Especially my daughters have grown up with a mother sitting at a desk. They excused me on the phone, they helped out at readings, they earned their pocket money selling self-made chapbook of my stories. As grown-ups they became my first readers. Especially my eldest daughter is my strongest critic. And both daughters contributed artwork. My son wasn’t always happy; for example while taking him back home on my bike I had to stop every five minutes or so in order to write down ideas. Now he often complains that I expect too much of him; “I am not a writer”, he then says. But there was a lot of fighting with my daughters too when they were in puberty. They always thought that I contrary to other parents was expecting too much of them – like reading a book from time to time. With my eldest daughter I now share my love for books. There was one holiday where we both read at least 5 books by Tony Morrison, exchanging once we were done with one. And afterward discussing. She’s already looking forward to getting an apartment of her own with many bookshelves, for which I promised her the books I’ve already read.

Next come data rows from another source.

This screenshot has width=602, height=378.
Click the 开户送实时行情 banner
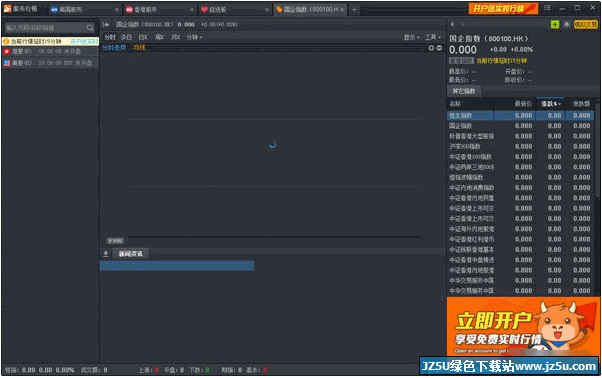[503, 8]
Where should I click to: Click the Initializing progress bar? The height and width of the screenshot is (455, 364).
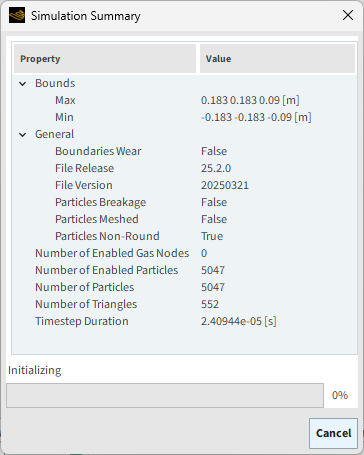(165, 395)
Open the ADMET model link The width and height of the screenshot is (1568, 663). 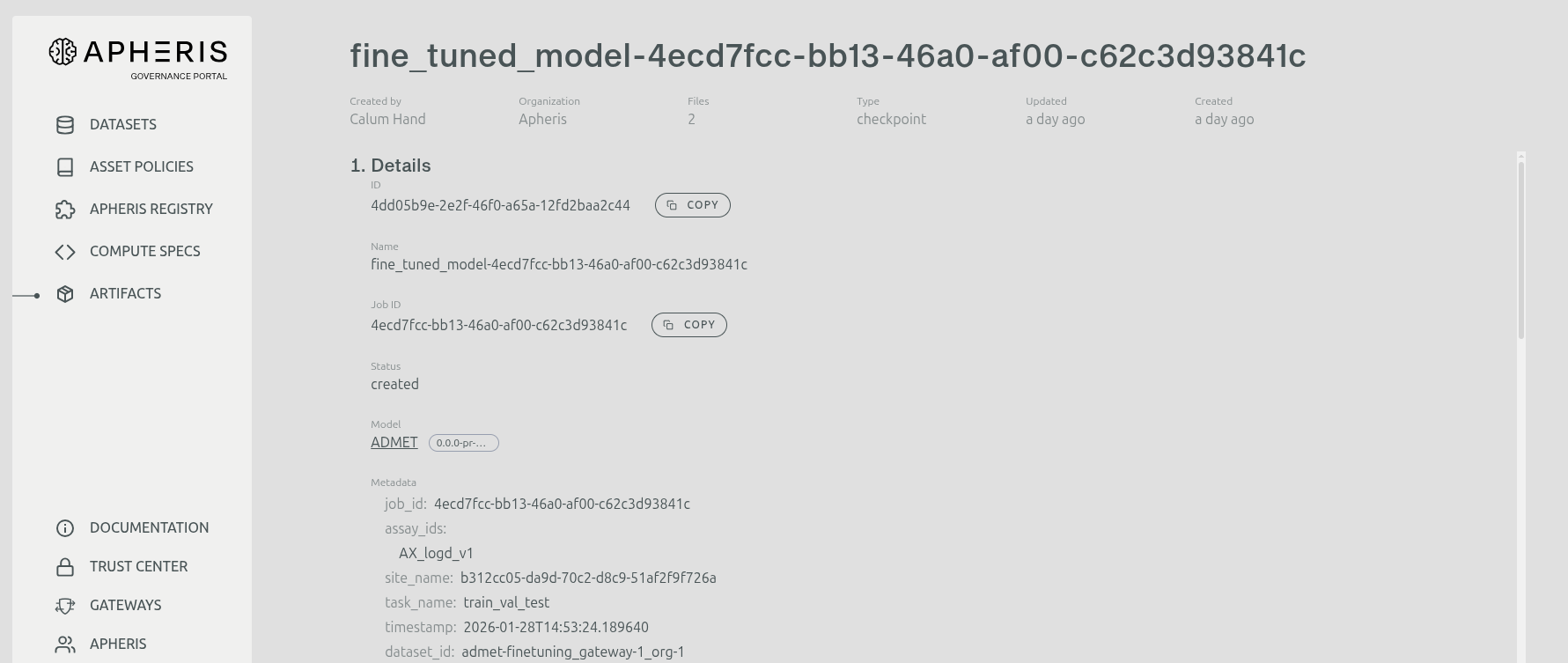[x=394, y=443]
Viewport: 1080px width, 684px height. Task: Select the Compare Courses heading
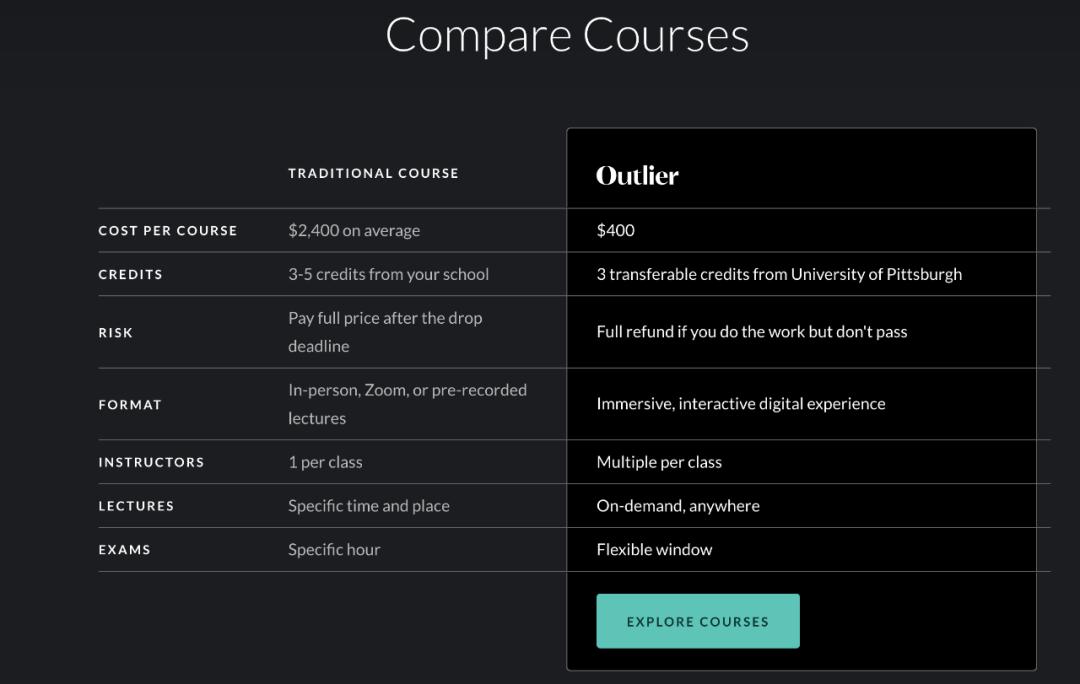click(x=567, y=36)
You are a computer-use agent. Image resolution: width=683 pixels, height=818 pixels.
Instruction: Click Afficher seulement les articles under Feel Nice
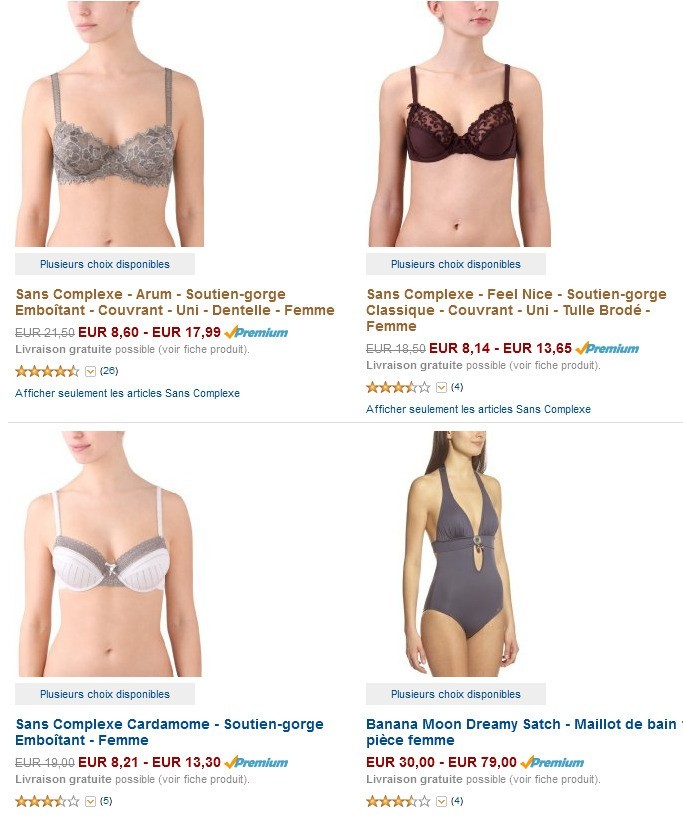[x=478, y=410]
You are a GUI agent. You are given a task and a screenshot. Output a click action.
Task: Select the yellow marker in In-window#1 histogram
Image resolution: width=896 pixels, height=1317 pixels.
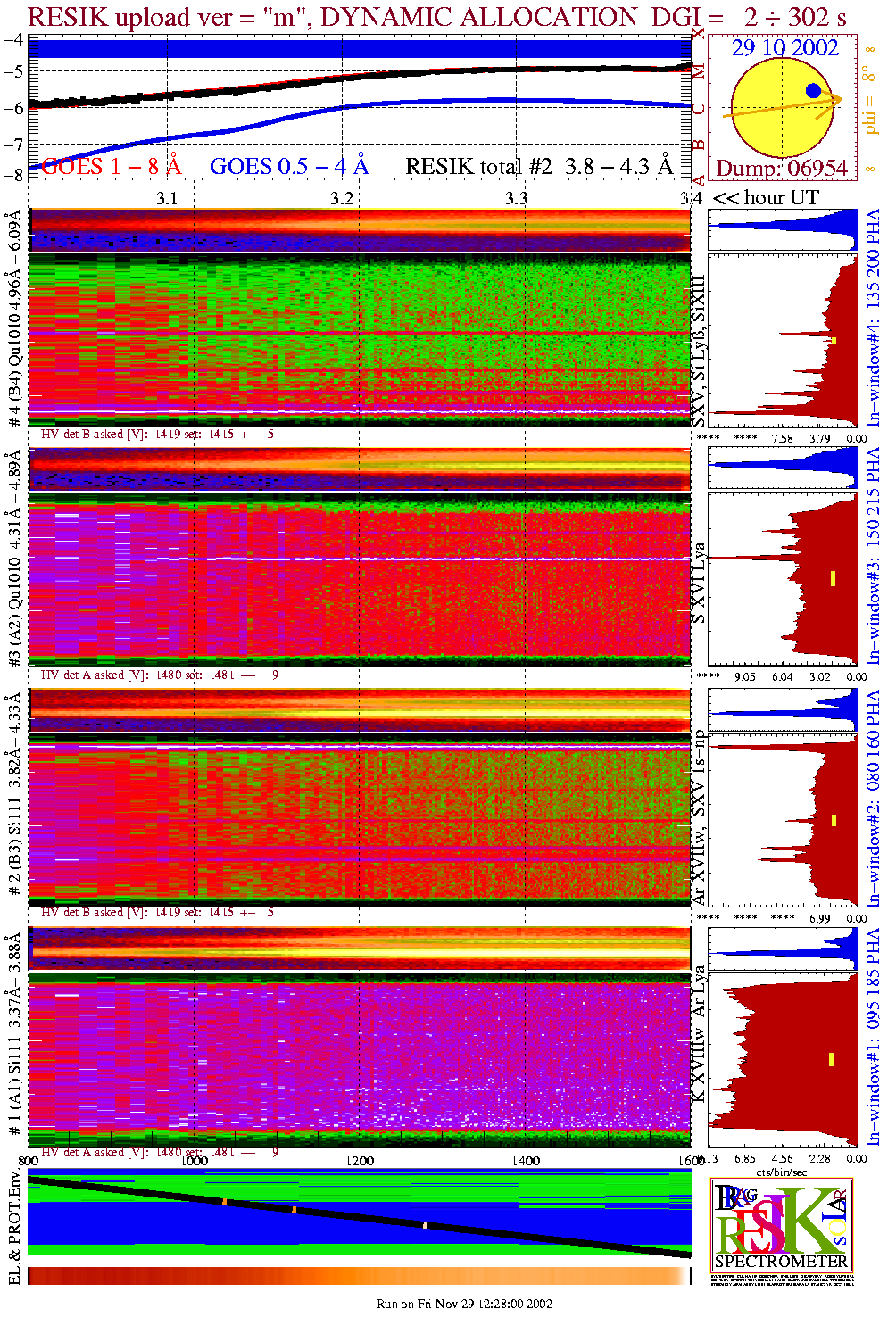coord(832,1059)
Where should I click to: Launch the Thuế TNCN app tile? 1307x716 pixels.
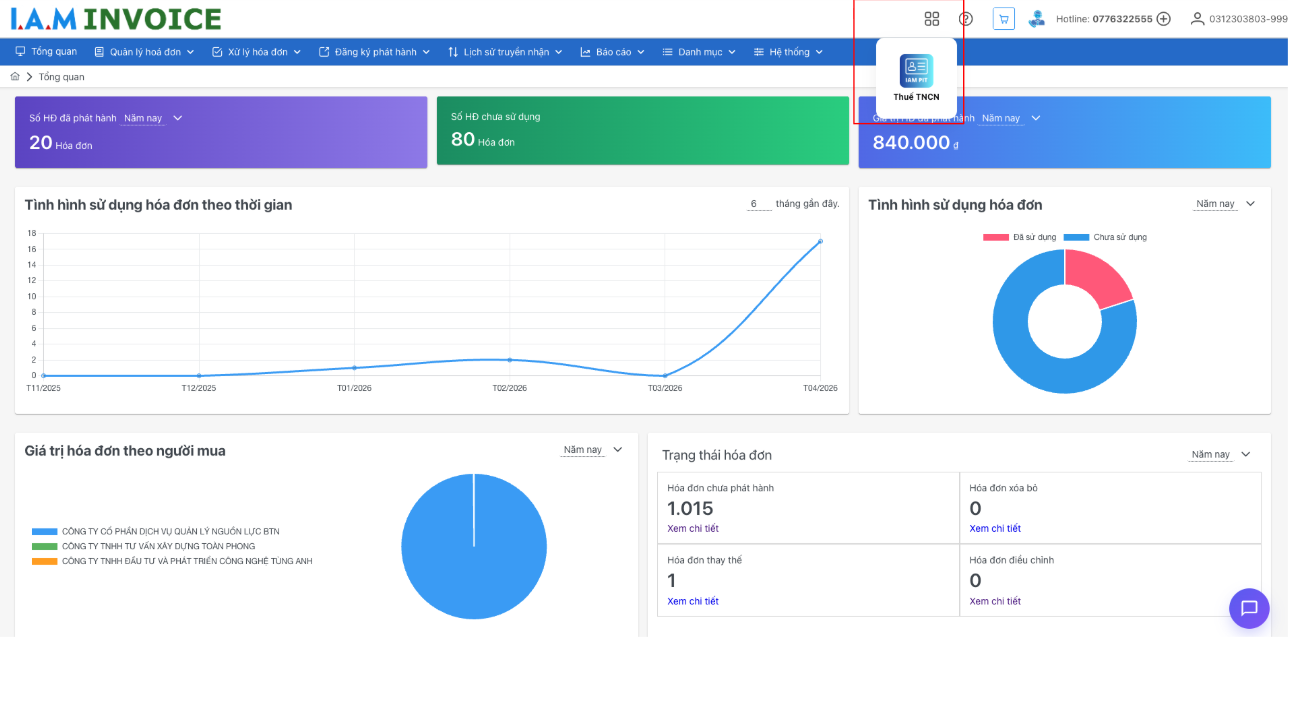pos(916,78)
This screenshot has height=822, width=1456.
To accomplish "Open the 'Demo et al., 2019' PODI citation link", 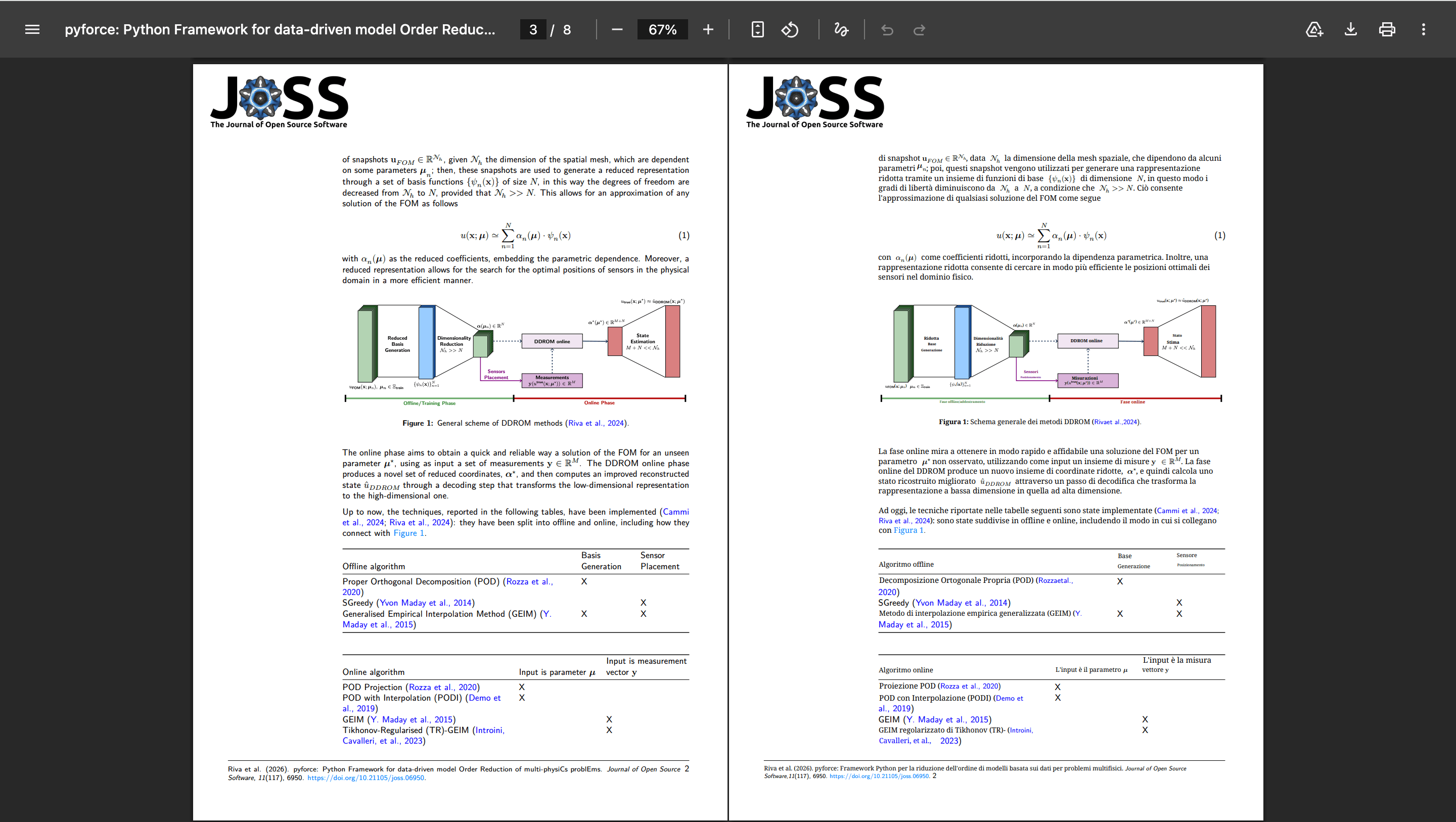I will coord(421,703).
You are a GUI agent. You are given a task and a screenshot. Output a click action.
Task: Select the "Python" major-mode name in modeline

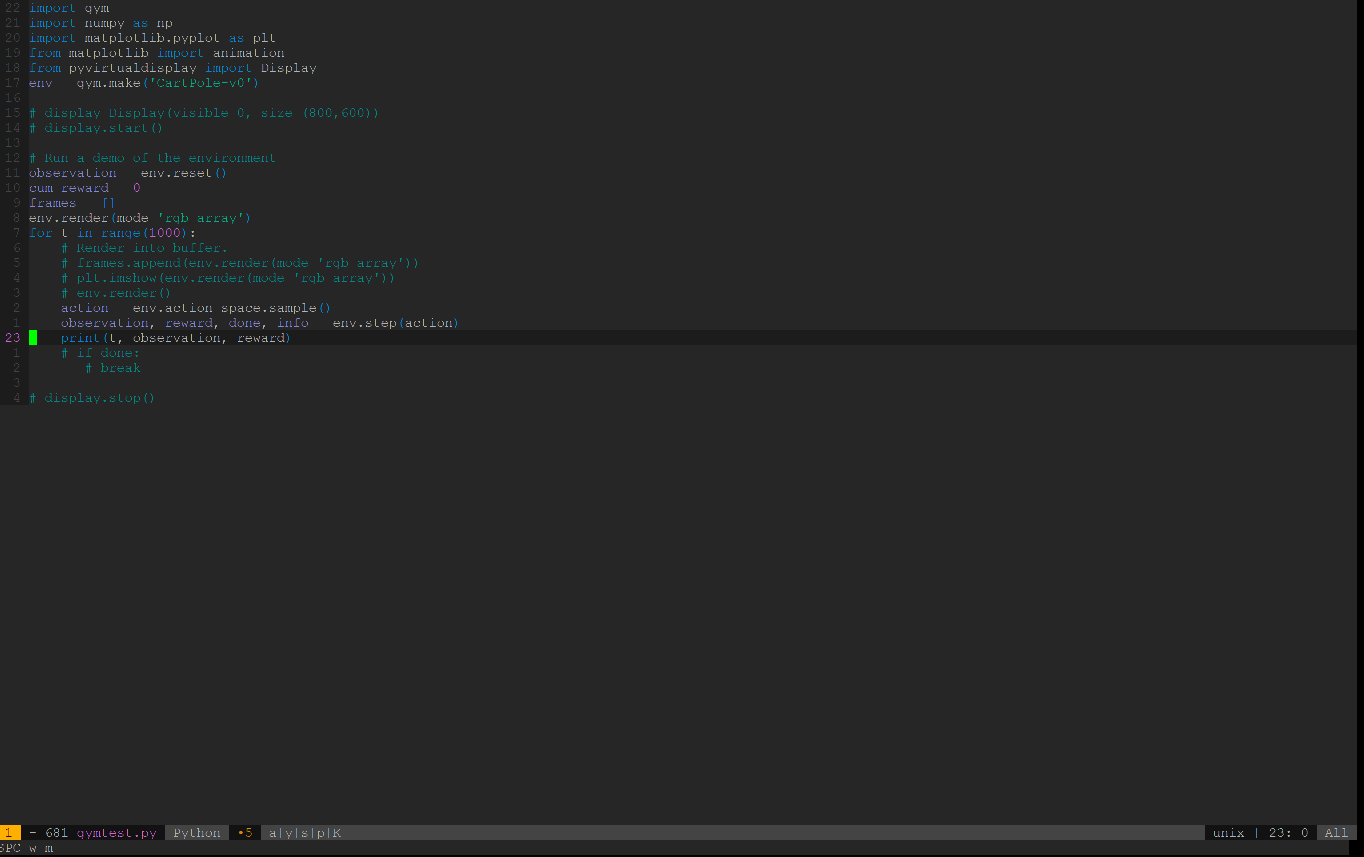[x=196, y=832]
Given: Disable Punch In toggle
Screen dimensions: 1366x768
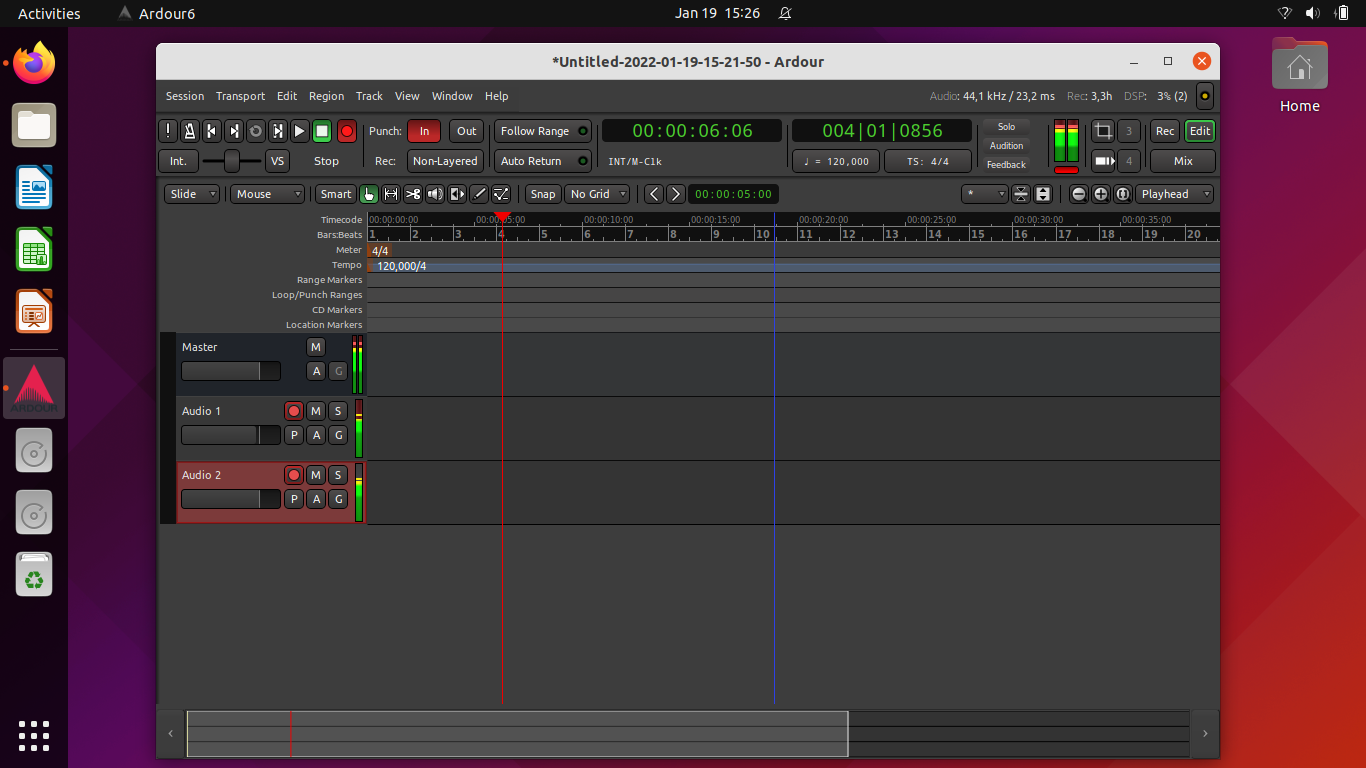Looking at the screenshot, I should 424,131.
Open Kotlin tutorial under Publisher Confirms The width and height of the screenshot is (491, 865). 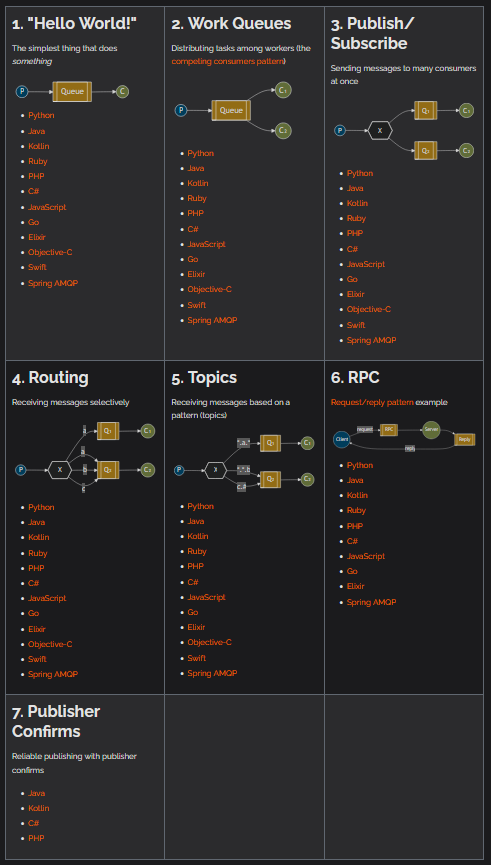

At my school, I am known as The Writer. I teach Creative Writing, which is unique in my country. They all know about my published book on craft, my boss was the first one to buy five copies to distribute them among my colleagues. They are a bit jealous, I guess. My courses are very popular, even for kids who cause a lot of trouble at school. My pupils stay in contact long after the courses are done. We have a special relationship. We belong to the same tribe.

What are you most proud of in your writing?

My patience and thoroughness in the rewriting and revision process.

How do you get on with editing and research?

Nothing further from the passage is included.